When asked to help design a new canoe for the race the first question is “how much is it all going to weigh?” Next, “what kind of time are you wanting to finish in on a good year?” That’s about it. Usually these are solo unlimited, tandem unlimited or plain old unlimited, now 6-man maximum. I love unlimited, there are no restrictions regarding length, beam, etc. anything goes as long as it is human muscle power. It is actually pretty simple once a speed range is determined and a midsection agreed on.

The midsection is the thing, if our theoretical paddlers had infinite balance a semicircle would be perfect, optimum volume/surface area ratio, minimum beam and minimum weight. But our paddlers are human and need to sit up with their tailbone 5-7” above their heels for maximum comfort and endurance. Time and experience has led to midsections about four to five times as wide as they are deep of a superelliptical shape.

Second disclaimer.

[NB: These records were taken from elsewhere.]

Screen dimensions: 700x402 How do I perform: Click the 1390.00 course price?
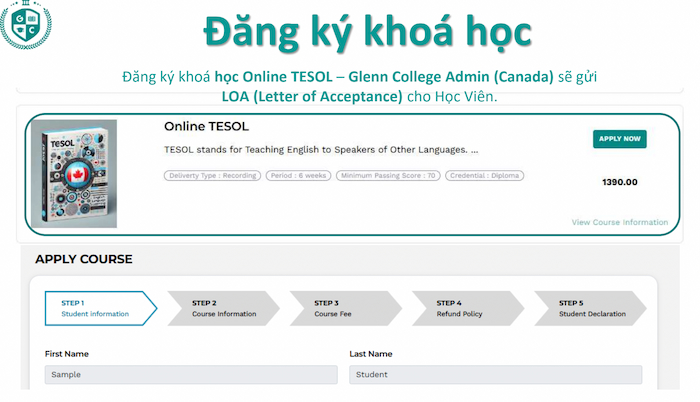tap(619, 182)
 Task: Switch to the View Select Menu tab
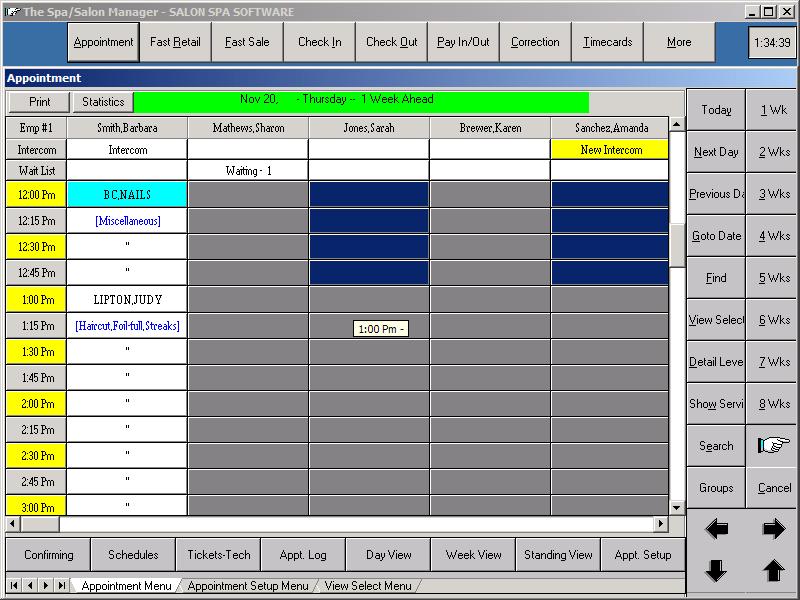[x=368, y=586]
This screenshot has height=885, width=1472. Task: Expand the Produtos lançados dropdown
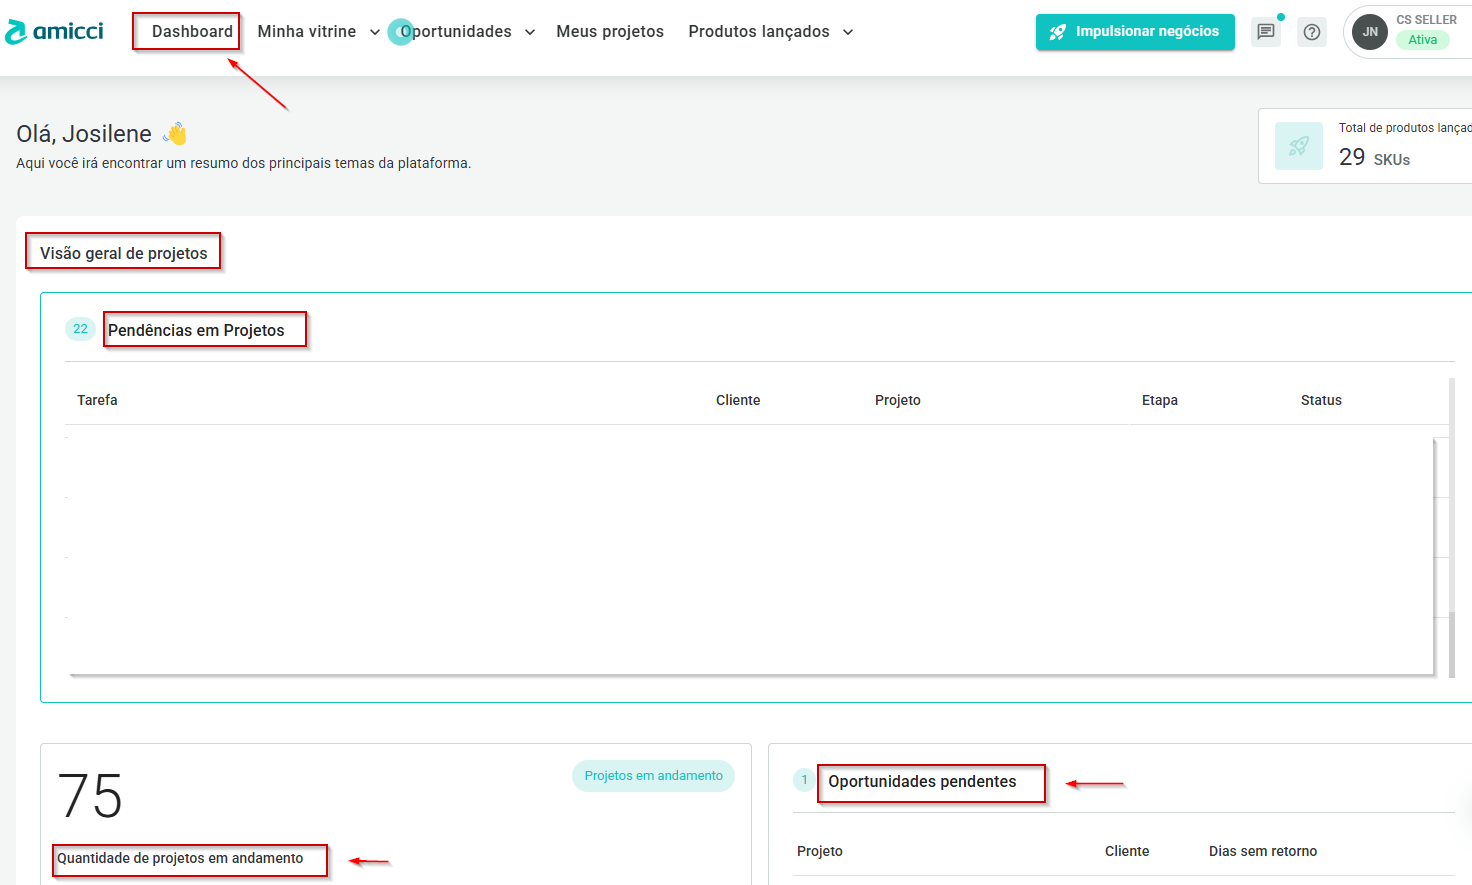click(x=848, y=32)
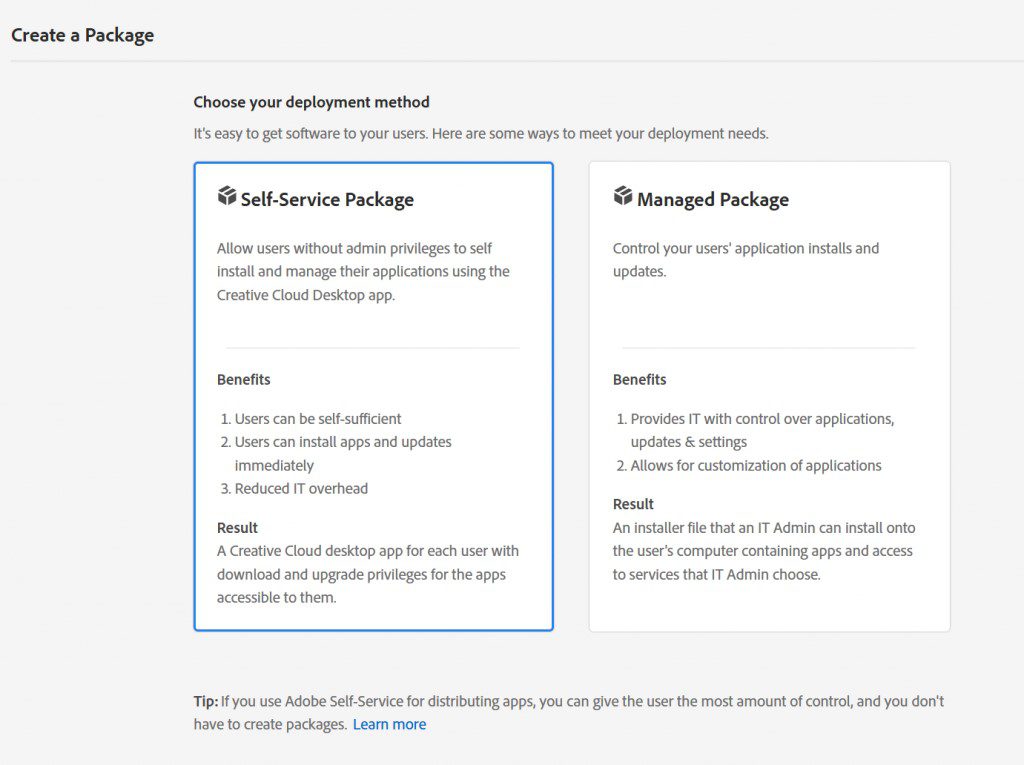Choose the Managed Package card title
The height and width of the screenshot is (765, 1024).
click(712, 199)
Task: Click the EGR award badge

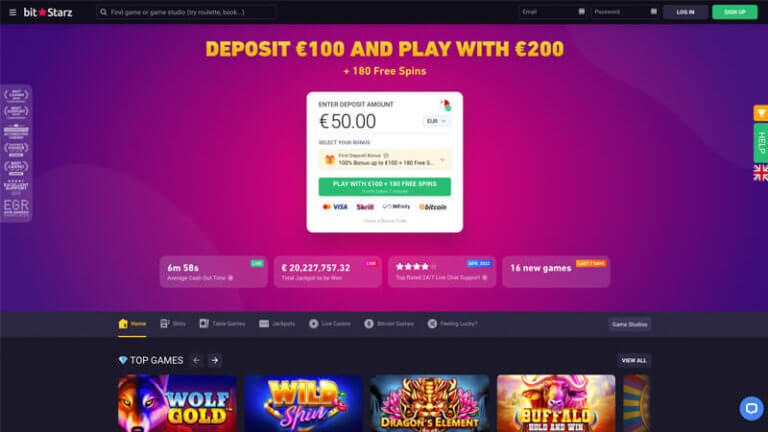Action: (x=16, y=208)
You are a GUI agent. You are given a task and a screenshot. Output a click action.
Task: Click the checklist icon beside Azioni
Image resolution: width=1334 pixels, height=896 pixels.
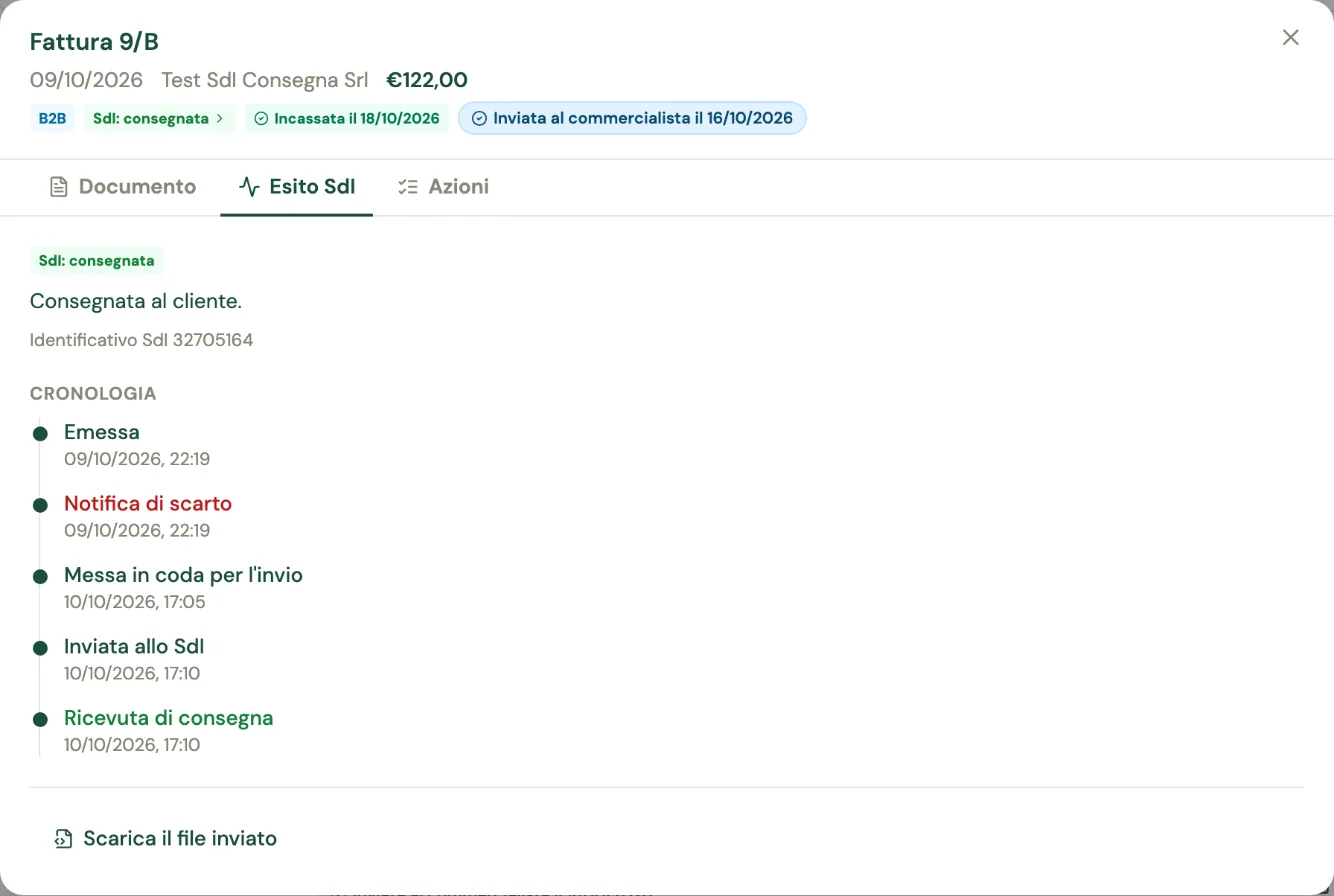click(x=407, y=187)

I’m reminded of my all time favorite cartoon, two guys shaking hands across a desk, the respective thought balloons “You Pathetic Techno-Moron” and “ You Pathetic Computer Geek”. I’ve stood on both sides of that desk many times and in many ways. Some of the following may seem esoteric to some and simplistic to others, but it’s the way my mind works.

I can tell you its 44' long and George had to extend his 40' shop a bit to fit the whole boat in. In order to get the pictures, George had to get on a ladder outside the shop, and you can get some idea of the scale by looking at the tandem canoes racked on the wall.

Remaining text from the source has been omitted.